Birlikte Yaşama Ahlâkı

"Dinde zorlama yoktur. Çünkü doğruluk, sapıklıktan ayırd edilmiştir. Artık her kim tâğutu inkar edip, Allah'a inanırsa, sağlam bir kulpa yapışmıştır ki, o hiçbir zaman kopmaz. Allah, her şeyi işitir ve bilir." (Bakara, 256)
.
Evet dinde zorlama yoktur. Bir çoğumuz burada durup şu soruyu sorarız: Madem zorlama yoktur, o halde nedir bu kurallar, hesap nedir, ceza niye, mükafat niye?

Burada kastedilen herhangi bir inancı seçme konusunda kişilerin serbest bırakılmış olmasıdır. Kimse kimseyi herhangi bir inanç için zorlayamaz ve hiç kimse de inandığı şeylerden dolayı kınanamaz. Kafirun Suresi bunun tam bir tefsiridir. Senin dinin ve anlayışın sana, benimki bana..

Aslında birlikte huzur içinde  yaşamanın da ipucunu verir burada anlayanlara..

Din ise kurallar bütünüdür. Belli bir aşamaya gelmiş, hayati sorgulamış, araştırarak bir imana ulaşmış ve o büyük Yaratıcıyı fark etmiş olanlar kendi istekleri ile bu kapıdan adımlarını atarlar. Zorlama denilen şey ondan sonra başlar.

Benzetme biraz basit olabilir ama bu bir okul seçme ya da herhangi bir sınava kayıt olma gibidir. Kimse seni o sınava girmen için zorlamaz. Kendi isteğiyle bilerek tercih edersin.

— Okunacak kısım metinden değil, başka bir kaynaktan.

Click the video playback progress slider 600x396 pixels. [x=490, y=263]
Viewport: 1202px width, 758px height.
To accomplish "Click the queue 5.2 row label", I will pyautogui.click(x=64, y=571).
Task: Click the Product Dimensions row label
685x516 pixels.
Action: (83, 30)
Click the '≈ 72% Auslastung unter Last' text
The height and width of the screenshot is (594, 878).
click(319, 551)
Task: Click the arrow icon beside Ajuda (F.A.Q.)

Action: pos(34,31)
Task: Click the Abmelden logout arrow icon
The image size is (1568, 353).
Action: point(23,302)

Ama tercih ettikten sonra bir çok şey senin isteğin dışında hareket eder. Sınava gireceğin yeri, salonu, saati hatta oturacağım yeri bile seçemezsin. Mesela o masa daha çok ışık alıyor benimki karanlık, bu bana yapılmış bir haksızlıktır, sınavımı etkiliyor diyemezsin. Soruları seçemezsin. Hatta onu da geçtim, salonda istediğin gibi hareket bile edemezsin. Sınav kuralları bellidir çünkü. Gözetmenler sadece aracıdır, ve kuralların aktarılmasından vazifelidir. Sonuç ise sınava giren ile o sınavı yapan arasında değerlendirilir. Ya kazanır ya da kaybeder.

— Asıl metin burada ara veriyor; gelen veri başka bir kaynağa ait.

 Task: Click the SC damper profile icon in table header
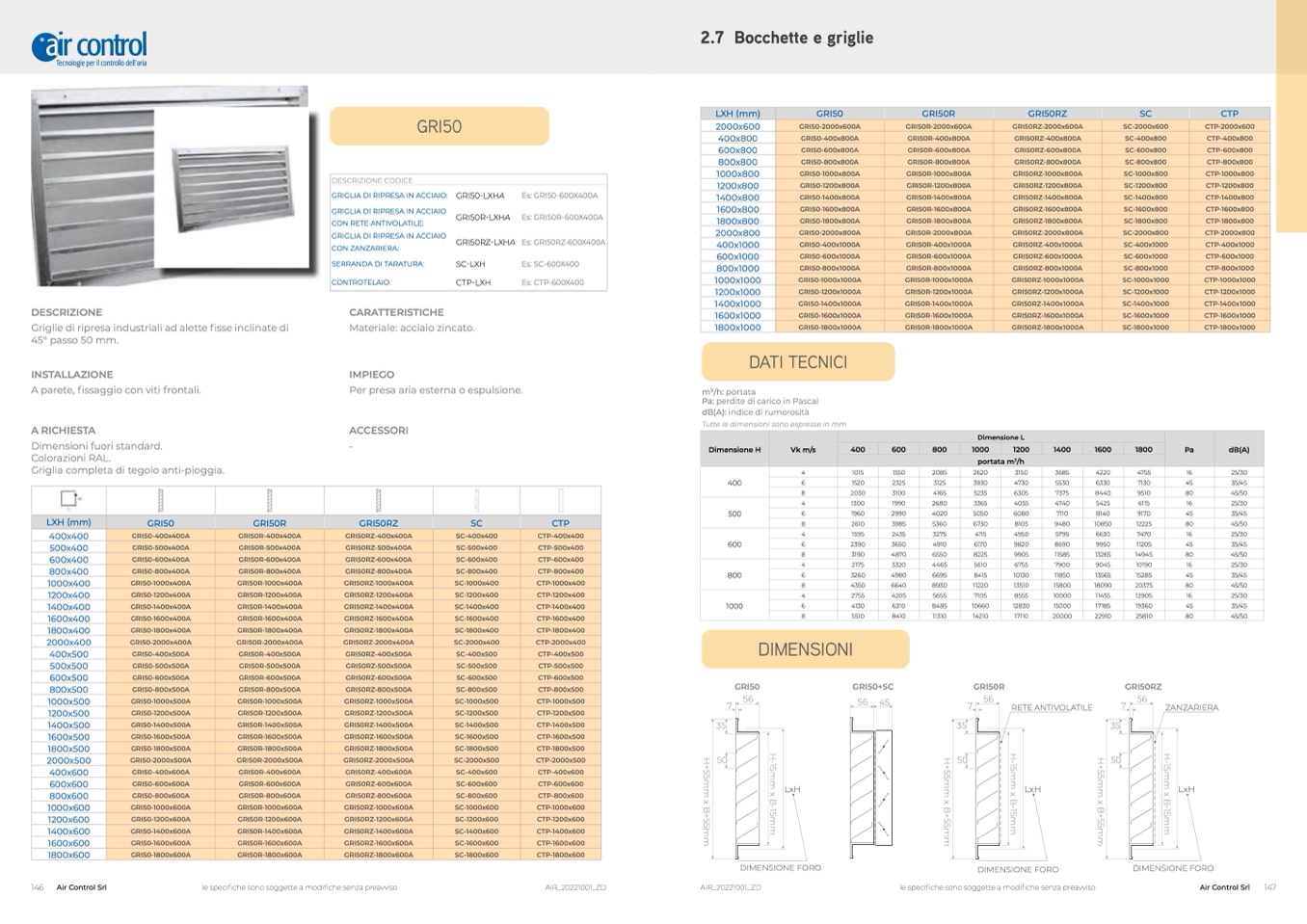(476, 500)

İşte aslında şu dünya hayatı da bir bakıma böyledir. İnanan insan sınavı ve kurallarını da, ister katı, ister yumuşak, ister sevsin, ister sevmesin, kabul etmiş demektir. Ki bu kuralların hepsi, aslında derin düşünecek olursa kendi yararınadır. Ama ilk etapta fark edemeyebilir veya anlayabilir. Burada devreye peygamberler ve kutsal kitaplar girer. Ve gerekli olan her şeyi bir bir anlatır, söylerler.

Kimse kimseye inansa bile zorla ibadetleri yaptıramaz ya da yapmıyor diye kınanamaz ama Yaratıcısı sorar. Tabii ki sınav bittiğinde. Ne yaptın, nasıl davrandın, kurallara uygun mu, uymadın mı, diye.  O yüzden, inanıyorsa eğer Rabbinin istediği her şeyin önünde gelir. Kuralları da başkası için değil Rabbi istedigi için uygular. O dediği için yapar ibadetlerini, O razı olsun diye terkeder haramları ve farzları yerlestirir hayatına. Tabi sonucunu Kimse bilemez. Peygamberler ve kitaplar kuralları anlatır, uyarır ama nihai karar yine O'na aittir. 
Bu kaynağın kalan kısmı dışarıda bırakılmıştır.